**Extracted data**
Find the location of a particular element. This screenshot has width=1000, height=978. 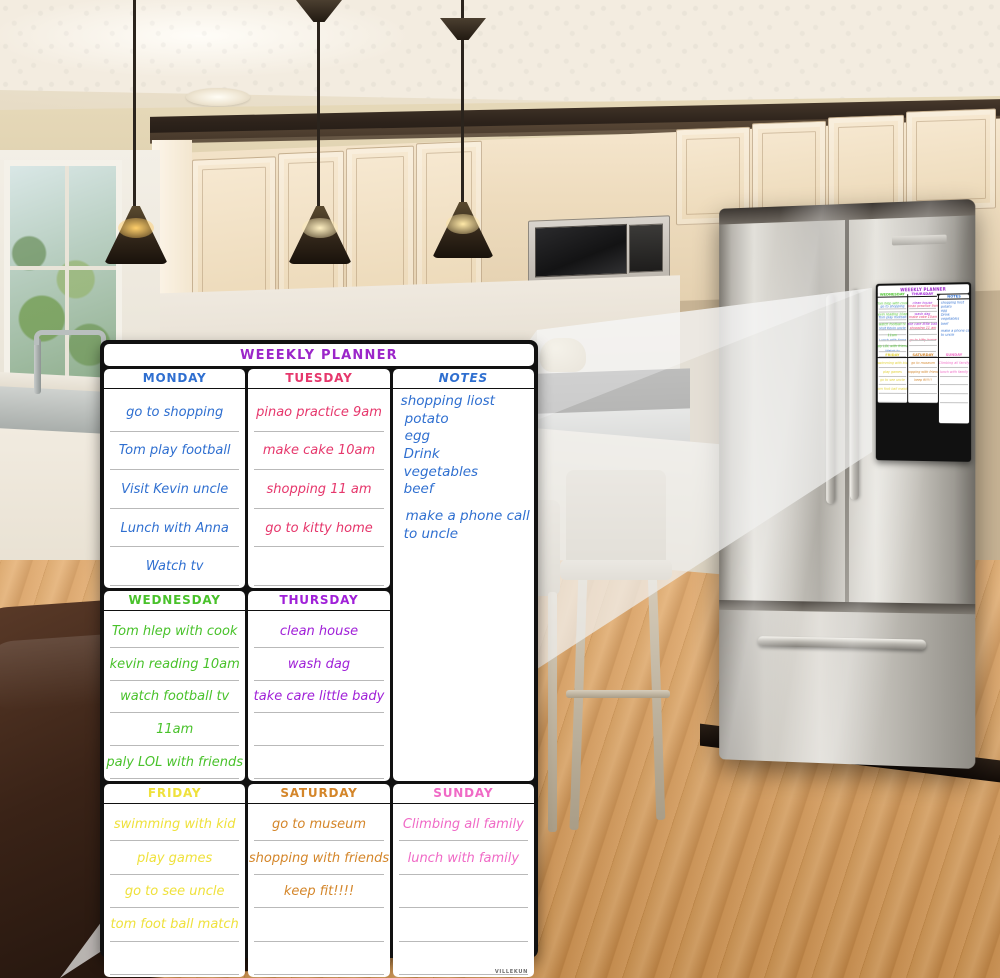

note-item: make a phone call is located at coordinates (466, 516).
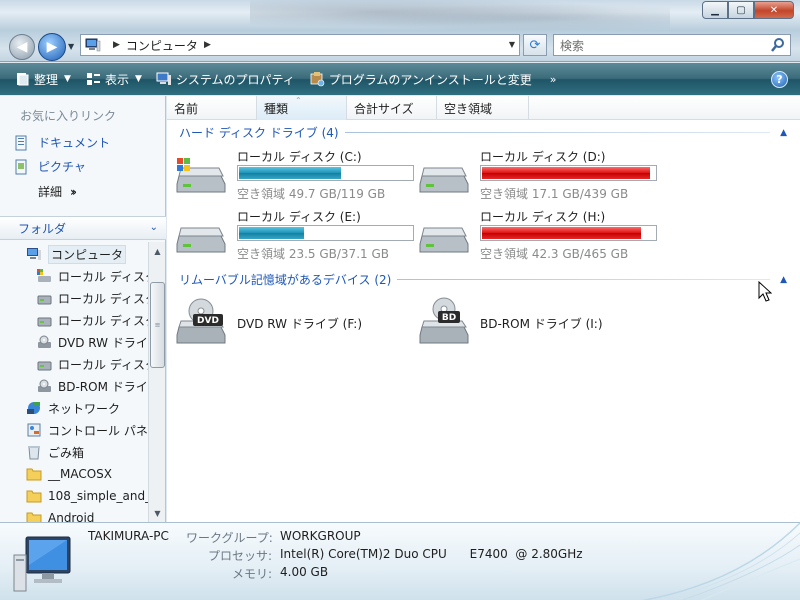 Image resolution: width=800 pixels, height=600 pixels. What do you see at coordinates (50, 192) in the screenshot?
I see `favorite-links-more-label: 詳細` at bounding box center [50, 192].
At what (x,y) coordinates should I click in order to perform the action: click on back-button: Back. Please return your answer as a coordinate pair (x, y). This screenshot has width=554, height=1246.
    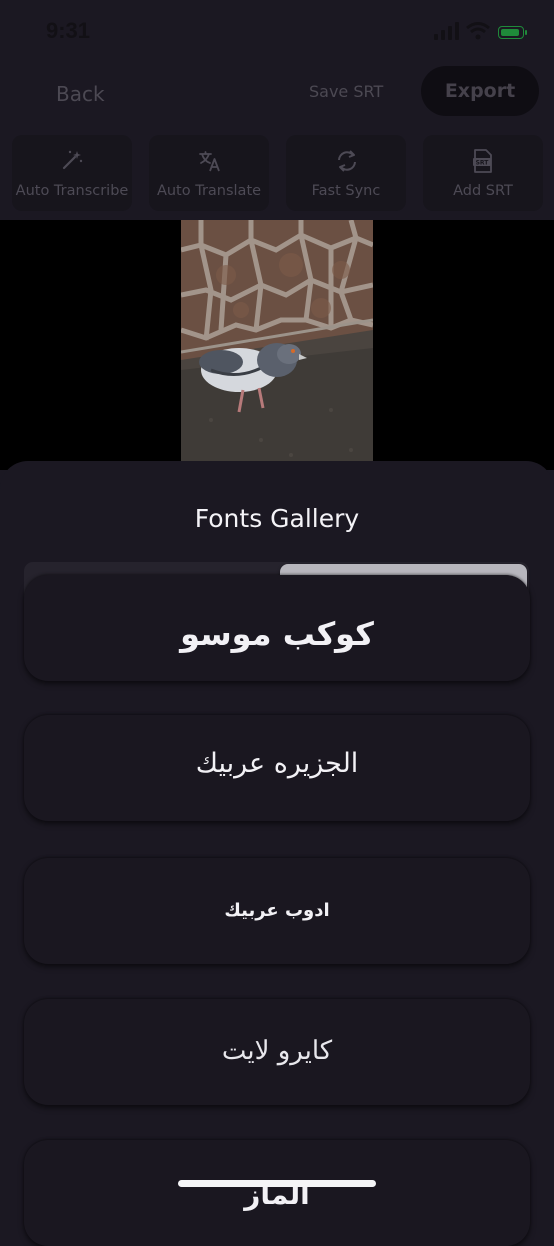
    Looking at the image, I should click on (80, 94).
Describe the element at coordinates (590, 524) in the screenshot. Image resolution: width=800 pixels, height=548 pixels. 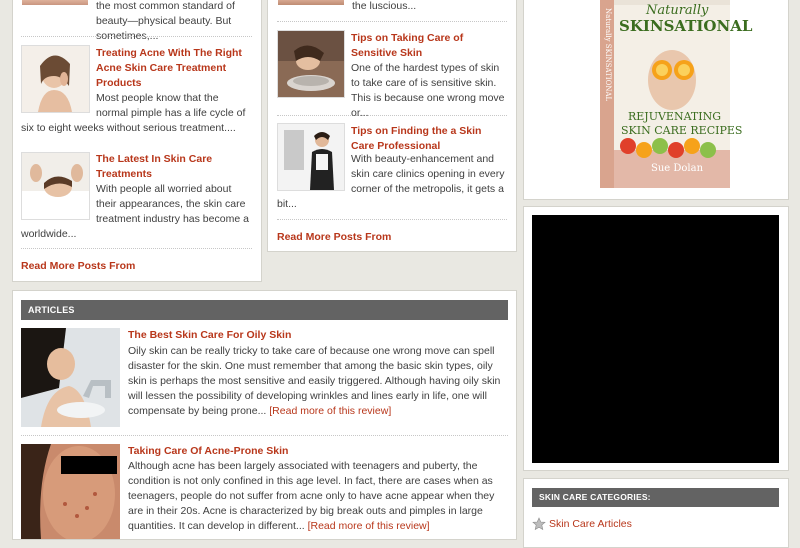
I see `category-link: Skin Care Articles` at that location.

---

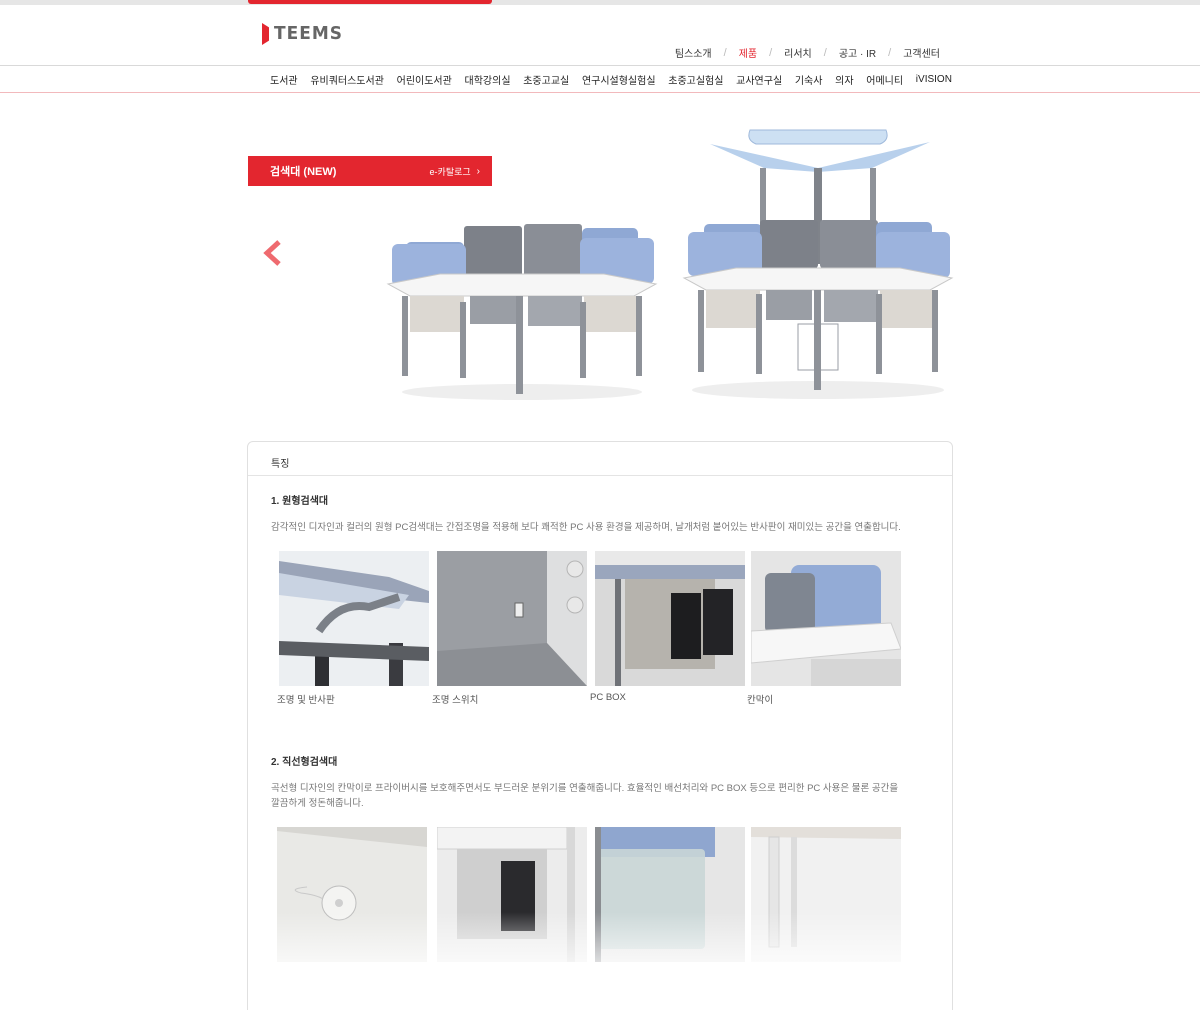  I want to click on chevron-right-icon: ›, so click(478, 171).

**Prompt**
Could you rewrite everything from "Describe the element" down to "at that location.", replacing "screenshot" with "screen capture", changing nothing else and leaving out the pictures?

**Exercise solution**
Describe the element at coordinates (590, 524) in the screen capture. Image resolution: width=800 pixels, height=548 pixels. 
I see `category-link: Skin Care Articles` at that location.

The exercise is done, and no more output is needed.